FIG. 6 is a schematic drawing illustrating an application example of the present invention.

DETAILED DESCRIPTION OF THE ILLUSTRATED EMBODIMENTS

Referring to FIG. 1, an electromechanical actuator structure in accordance with an embodiment of the present invention is shown comprising an electric actuator 10. The electric actuator 10 has a bottom side 11 connected to a fixed base 20, and a top side 12 connected to a rear fixed segment 31 of a resilient drive member 30.

The resilient drive member 30 has a front resilient segment 32 forwardly extending from the rear fixed portion 31 out of the electric actuator 10. When the electric actuator 10 drives the rear fixed segment 31 to displace, the front resilient segment 32 produces a greater amplitude of oscillation relative to the rear fixed segment 31 due to the effect of its resilient material property, thereby amplifying the amount of displacement of the rear fixed segment 31 (i.e., the amount of displacement of the electric actuator 10). The front resilient segment 32 has a front end terminating in a conduction portion 321. The conduction portion 321 is preferably made of a material of high coefficient of friction and then fixedly mounted on the resilient drive member 30. A passive member 40 is mounted in the conduction portion 321. A spring member 50 is pressed on the passive member 40 against the conduction portion 321 of the resilient drive member 30, enabling the passive member 40 to make a friction transmission in the conduction portion 30 in axial direction. The surface of the passive member 40 is made of a material of high coefficient of friction.
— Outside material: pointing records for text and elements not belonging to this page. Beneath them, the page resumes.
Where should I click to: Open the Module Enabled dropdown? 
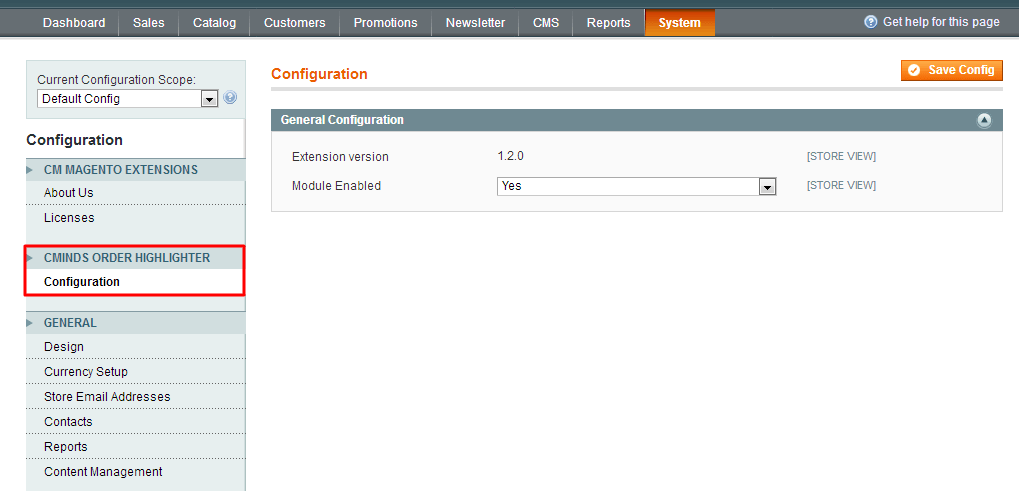(x=636, y=186)
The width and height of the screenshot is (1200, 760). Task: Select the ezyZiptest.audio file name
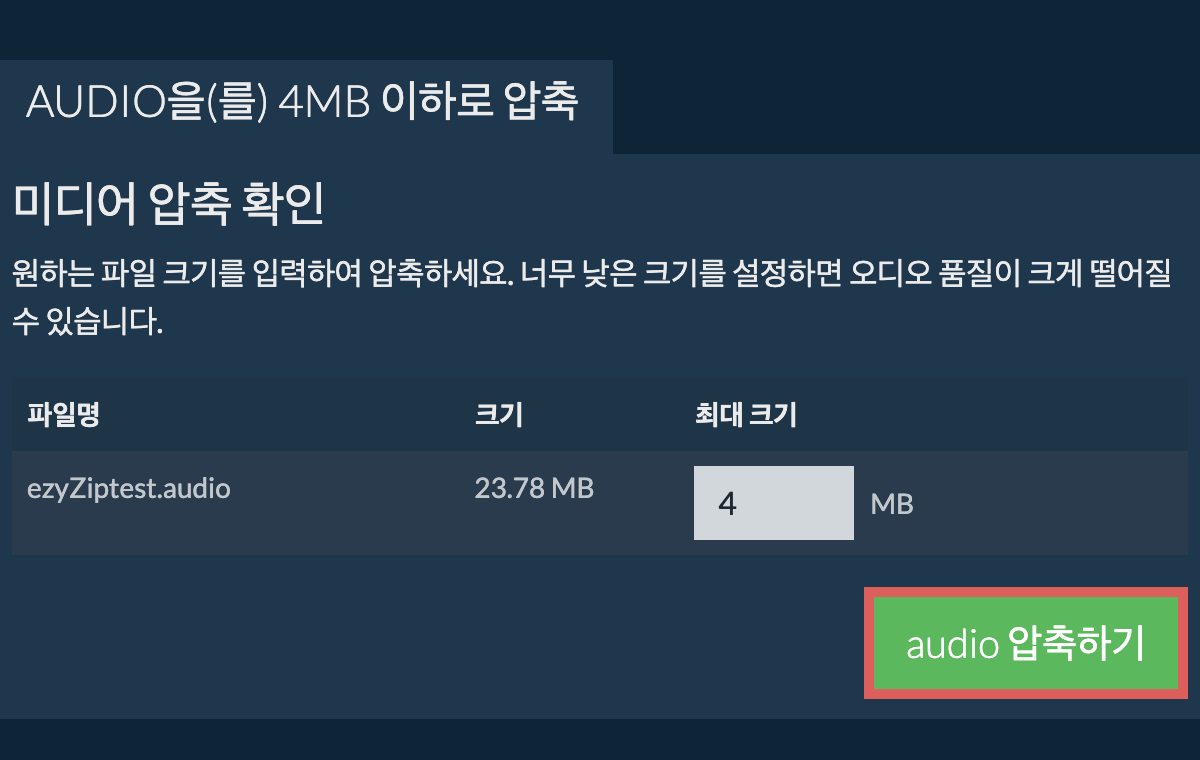pos(129,489)
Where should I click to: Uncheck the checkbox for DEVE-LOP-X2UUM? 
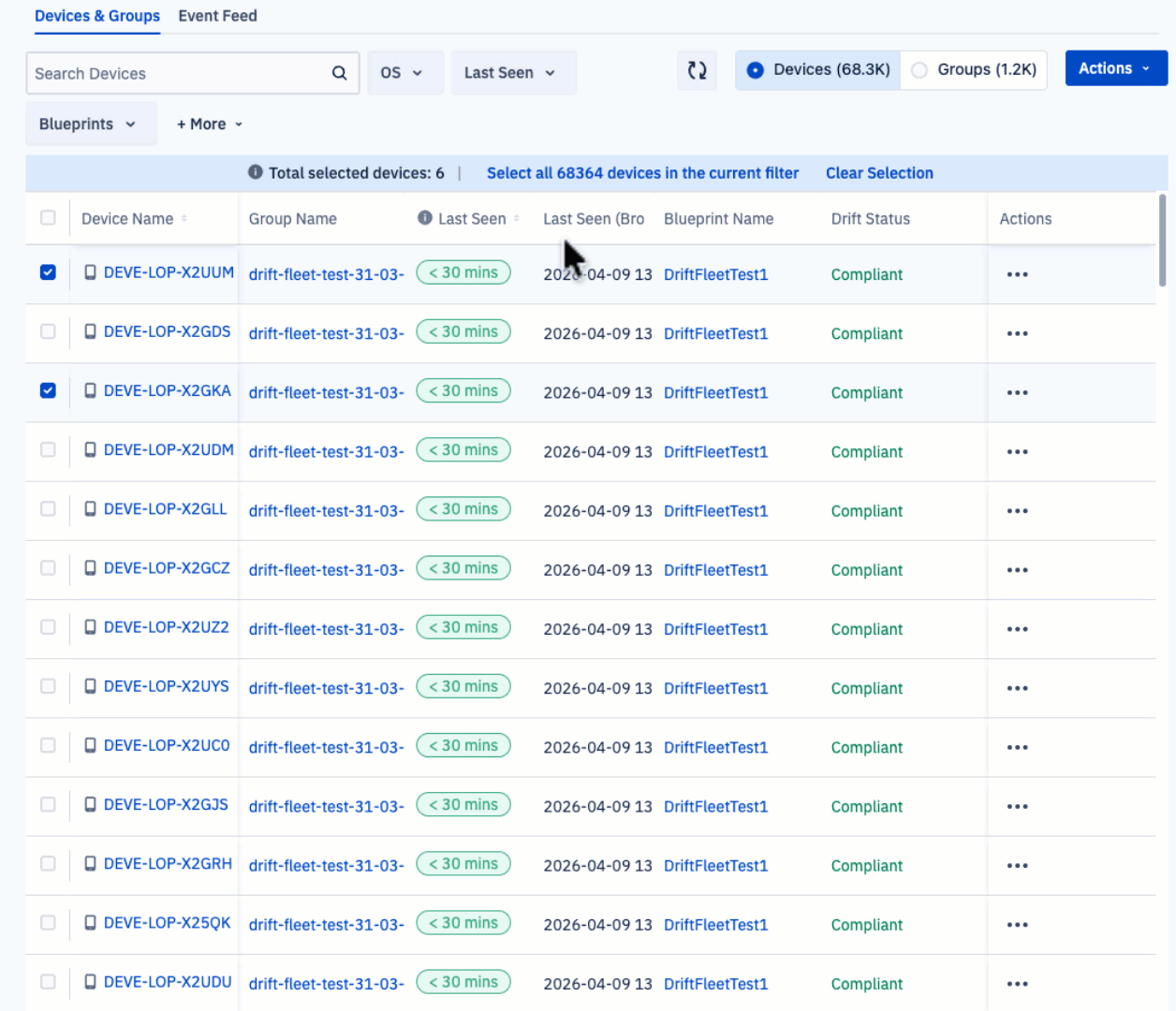click(x=48, y=272)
Referring to FIGS. 2˜4, the electric actuator 10 can be a magnetostrictive actuator or piezoelectric ceramic actuator. The bottom side 11 and top side 12 of the electric actuator 10 can be respectively fixedly connected to the fixed base 20 and the rear fixed segment 31 of the resilient drive member 30 with a bonding agent or screws.

As stated above, the front segment 32 of the resilient drive member 30 is resilient. When the electric actuator 10 drives the rear fixed segment 31 of the resilient drive member 30 to displace, the front resilient segment 32 produces a greater amplitude of oscillation relative to the rear fixed segment 31. As stated above, the front end of the front resilient segment 32 is a conduction portion 321, which is held in friction contact with the passive member 40 by the spring member 50. The spring member 50 has a first end, namely, the fixed end 501 affixed to the rear end of the front resilient segment 32 of the resilient drive member 30, and the other end, namely, the free end 502 movably coupled to the front end of the front resilient segment 32 of the resilient drive member 30.

When in use, a continuous series of drive pulses is inputted into the electric actuator 10 subject to the designed direction of displacement of the passive member 40, causing the electric actuator 10 to move linearly toward the passive member 40 or rapidly apart from the passive member 40. During displacement of the electric actuator 10, the resilient drive member 30 is synchronously reciprocated. At this time, the friction force produced between the passive member 40 and the conduction portion 321 of the resilient drive member 30 forces the passive member 40 to displace in the same direction. However, when the electric actuator 10 is reversed (moved in direction apart from the passive member 40) rapidly, the rapid displacement of the electric actuator 10 overcomes the friction between the conduction portion 321 of the resilient drive member 30 and the passive member 40, therefore the passive member 40 is immovable as the resilient drive member 30 is moved with the electric actuator 10 in direction apart from the passive member 40. By means of the aforesaid action, a continuous series of drive pulses is applied to keep moving the passive member 40 in the predetermined direction.

On the contrary, when wishing to move the passive member 40 in the reversed direction, input reversed sawtooth drive pulses into the electric actuator 10.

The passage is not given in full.